Drive Cycle-Based Accelerated Stress Tests for Heavy Duty Fuel Cell Vehicle Applications

Artikel i vetenskaplig tidskrift, 2026

Fuel cells in heavy-duty vehicles are susceptible to degradation and are significantly influenced by driving patterns. Accelerated stress tests (ASTs) are useful to identify these degradation mechanisms and aid the development of degradation-resistant control strategies for FC stacks. Conventional ASTs are designed to address material degradation over time, but the dynamic stresses encountered by the fuel cell during real-world driving occur under different operating conditions. This work proposes an algorithm to generate a drive cycle-based AST to face this challenge and provides an efficient method for assessing fuel cell durability. Our method incorporates voltage cycling, high load operation, and idling periods, weighted to reflect the distribution of these conditions for a specific drive cycle. The formulated ASTs are given as inputs to a one-dimensional catalyst layer degradation model, which estimates the loss of electrochemical surface area (ECSA) based on platinum (Pt) oxidation, Pt dissolution, Pt particle size distribution, and carbon corrosion.
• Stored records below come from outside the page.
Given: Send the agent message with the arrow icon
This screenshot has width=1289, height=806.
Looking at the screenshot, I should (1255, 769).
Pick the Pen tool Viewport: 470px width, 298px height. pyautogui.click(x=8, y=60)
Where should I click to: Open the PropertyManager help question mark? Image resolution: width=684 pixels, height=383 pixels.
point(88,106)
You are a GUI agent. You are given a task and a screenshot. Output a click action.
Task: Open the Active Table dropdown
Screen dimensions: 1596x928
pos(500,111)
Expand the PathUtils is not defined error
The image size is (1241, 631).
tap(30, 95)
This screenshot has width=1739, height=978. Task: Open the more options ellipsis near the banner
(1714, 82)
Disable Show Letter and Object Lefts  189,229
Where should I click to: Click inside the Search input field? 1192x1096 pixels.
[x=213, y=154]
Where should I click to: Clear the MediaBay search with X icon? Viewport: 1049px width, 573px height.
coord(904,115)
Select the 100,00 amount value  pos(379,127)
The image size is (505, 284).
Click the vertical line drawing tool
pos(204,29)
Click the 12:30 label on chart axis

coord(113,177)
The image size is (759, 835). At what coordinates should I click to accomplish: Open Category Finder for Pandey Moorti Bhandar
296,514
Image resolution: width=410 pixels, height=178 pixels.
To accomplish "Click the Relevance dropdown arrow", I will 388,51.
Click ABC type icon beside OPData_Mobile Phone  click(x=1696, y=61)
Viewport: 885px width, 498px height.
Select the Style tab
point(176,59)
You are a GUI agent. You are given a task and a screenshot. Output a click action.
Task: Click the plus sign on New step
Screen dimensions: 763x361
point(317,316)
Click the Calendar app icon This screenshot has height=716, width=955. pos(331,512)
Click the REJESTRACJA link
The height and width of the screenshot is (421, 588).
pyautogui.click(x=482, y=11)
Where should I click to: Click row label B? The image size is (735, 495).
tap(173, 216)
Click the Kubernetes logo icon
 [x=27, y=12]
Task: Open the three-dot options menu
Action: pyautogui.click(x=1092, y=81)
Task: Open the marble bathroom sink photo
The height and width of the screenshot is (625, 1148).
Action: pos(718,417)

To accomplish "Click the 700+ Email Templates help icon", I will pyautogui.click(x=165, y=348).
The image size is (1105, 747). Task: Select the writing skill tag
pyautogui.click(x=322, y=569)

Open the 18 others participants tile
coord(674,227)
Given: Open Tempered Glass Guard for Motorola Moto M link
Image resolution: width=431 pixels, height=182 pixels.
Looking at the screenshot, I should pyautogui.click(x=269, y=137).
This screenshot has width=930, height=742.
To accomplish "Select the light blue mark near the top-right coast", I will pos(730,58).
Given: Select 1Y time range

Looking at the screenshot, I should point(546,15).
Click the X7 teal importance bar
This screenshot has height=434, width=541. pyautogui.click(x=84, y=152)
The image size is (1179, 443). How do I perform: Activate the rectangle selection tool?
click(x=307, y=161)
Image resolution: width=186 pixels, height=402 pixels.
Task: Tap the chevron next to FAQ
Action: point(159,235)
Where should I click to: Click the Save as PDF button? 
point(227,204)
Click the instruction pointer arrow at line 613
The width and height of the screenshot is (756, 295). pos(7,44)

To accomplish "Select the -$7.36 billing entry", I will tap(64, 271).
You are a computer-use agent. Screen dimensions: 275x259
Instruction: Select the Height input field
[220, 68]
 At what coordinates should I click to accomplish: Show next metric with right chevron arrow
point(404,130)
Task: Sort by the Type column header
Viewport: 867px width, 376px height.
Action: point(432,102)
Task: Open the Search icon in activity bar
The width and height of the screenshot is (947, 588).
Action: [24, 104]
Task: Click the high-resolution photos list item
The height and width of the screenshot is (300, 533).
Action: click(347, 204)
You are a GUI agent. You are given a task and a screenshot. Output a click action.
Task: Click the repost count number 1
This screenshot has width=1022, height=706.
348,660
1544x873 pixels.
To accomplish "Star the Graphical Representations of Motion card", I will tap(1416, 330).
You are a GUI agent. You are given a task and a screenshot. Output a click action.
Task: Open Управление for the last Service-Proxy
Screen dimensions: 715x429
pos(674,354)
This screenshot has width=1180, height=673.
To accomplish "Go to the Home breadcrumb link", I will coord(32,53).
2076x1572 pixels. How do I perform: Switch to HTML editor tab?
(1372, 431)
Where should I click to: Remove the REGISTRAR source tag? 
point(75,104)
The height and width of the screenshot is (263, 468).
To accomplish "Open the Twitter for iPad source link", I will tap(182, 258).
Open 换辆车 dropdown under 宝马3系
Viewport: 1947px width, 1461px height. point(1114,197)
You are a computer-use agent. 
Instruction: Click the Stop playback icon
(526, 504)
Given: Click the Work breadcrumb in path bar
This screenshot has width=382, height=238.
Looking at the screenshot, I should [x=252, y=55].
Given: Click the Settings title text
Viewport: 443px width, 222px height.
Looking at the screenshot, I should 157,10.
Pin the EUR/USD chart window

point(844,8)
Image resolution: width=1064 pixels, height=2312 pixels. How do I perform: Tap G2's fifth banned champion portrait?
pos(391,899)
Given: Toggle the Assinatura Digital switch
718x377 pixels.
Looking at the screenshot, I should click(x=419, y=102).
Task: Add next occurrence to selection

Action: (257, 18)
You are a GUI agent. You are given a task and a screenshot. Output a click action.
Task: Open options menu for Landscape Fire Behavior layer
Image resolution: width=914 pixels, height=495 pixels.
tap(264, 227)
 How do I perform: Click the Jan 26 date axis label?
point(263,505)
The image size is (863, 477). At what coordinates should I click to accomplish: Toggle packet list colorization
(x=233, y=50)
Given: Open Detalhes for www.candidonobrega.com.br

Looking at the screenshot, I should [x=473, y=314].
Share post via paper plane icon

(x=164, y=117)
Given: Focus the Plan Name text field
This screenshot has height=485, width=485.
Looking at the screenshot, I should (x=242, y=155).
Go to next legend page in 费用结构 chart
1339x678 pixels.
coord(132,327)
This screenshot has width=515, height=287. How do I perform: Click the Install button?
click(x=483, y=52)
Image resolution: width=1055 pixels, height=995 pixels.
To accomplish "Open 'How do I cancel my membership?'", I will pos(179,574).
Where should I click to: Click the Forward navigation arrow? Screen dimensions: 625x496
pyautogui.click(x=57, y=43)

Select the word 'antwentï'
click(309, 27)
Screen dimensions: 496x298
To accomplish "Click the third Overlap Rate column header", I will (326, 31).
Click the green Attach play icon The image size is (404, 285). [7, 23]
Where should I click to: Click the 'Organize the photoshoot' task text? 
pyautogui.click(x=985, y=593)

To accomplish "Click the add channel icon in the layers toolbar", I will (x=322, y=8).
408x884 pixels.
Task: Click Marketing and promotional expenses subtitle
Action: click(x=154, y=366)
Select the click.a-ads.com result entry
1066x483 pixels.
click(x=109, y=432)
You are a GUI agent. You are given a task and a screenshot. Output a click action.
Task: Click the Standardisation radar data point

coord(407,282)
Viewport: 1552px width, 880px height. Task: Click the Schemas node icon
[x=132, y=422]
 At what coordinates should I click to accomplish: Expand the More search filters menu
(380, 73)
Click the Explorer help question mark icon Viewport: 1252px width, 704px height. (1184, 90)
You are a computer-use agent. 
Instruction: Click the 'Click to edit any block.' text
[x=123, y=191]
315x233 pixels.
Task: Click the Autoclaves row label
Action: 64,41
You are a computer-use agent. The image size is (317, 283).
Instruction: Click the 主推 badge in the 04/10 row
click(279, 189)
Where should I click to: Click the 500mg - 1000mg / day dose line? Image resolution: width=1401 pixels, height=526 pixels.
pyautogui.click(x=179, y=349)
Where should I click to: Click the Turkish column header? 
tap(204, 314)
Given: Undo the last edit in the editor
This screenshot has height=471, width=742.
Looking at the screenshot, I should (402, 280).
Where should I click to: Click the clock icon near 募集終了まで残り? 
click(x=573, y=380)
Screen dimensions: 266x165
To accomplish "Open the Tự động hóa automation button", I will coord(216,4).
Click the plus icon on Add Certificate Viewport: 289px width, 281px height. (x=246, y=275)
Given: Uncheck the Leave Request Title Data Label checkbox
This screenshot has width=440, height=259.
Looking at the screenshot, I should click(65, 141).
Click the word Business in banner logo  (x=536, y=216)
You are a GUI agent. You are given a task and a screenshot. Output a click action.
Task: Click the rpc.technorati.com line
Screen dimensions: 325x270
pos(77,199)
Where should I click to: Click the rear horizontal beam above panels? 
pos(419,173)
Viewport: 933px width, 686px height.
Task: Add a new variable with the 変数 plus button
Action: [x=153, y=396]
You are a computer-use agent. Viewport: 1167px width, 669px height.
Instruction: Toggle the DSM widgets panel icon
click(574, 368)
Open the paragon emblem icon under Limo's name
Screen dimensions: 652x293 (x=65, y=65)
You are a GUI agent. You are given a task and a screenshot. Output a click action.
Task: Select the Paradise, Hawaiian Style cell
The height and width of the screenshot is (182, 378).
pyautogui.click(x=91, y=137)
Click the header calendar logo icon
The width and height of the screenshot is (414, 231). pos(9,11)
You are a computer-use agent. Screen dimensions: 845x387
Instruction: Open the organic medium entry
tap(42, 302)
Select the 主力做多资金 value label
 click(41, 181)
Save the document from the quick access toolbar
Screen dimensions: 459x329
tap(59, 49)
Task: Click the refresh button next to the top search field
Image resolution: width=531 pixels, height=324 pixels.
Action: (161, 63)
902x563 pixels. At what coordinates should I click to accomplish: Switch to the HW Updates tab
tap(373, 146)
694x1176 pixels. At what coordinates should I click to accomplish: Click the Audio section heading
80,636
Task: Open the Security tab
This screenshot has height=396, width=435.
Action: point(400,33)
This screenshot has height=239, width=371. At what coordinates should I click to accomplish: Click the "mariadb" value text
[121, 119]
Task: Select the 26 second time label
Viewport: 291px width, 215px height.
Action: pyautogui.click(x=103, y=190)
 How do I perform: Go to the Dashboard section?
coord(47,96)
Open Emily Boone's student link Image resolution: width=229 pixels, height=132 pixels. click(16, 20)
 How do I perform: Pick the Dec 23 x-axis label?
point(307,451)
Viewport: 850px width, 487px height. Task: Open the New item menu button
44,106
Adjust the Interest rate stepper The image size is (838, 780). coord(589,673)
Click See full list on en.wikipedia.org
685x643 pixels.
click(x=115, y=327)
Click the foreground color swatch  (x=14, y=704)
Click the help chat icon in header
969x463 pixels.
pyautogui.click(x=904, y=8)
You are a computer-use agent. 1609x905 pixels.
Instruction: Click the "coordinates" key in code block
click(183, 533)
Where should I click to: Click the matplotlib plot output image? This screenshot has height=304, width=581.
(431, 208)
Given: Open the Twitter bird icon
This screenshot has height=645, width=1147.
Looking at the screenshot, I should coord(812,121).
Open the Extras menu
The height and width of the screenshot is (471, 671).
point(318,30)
A postmortem analysis of single cells, exploiting identical location-transmission electron microscopy (IL-TEM), was performed to investigate the underlying degradation processes and validate the accuracy of the modeling outcomes. Good agreement was observed between the model and experimental data, demonstrating the predictive capability for ECSA loss across a range of cell temperatures and relative humidity levels. Comparing the generated ASTs and representative drive cycle degradation characteristics, it is evident that a similar amount of ECSA loss can be achieved in a significantly shorter period. In addition, we demonstrate an accelerated degradation algorithm capable of simulating long-term fuel cell degradation, producing ASTs that are representative of real-world driving conditions.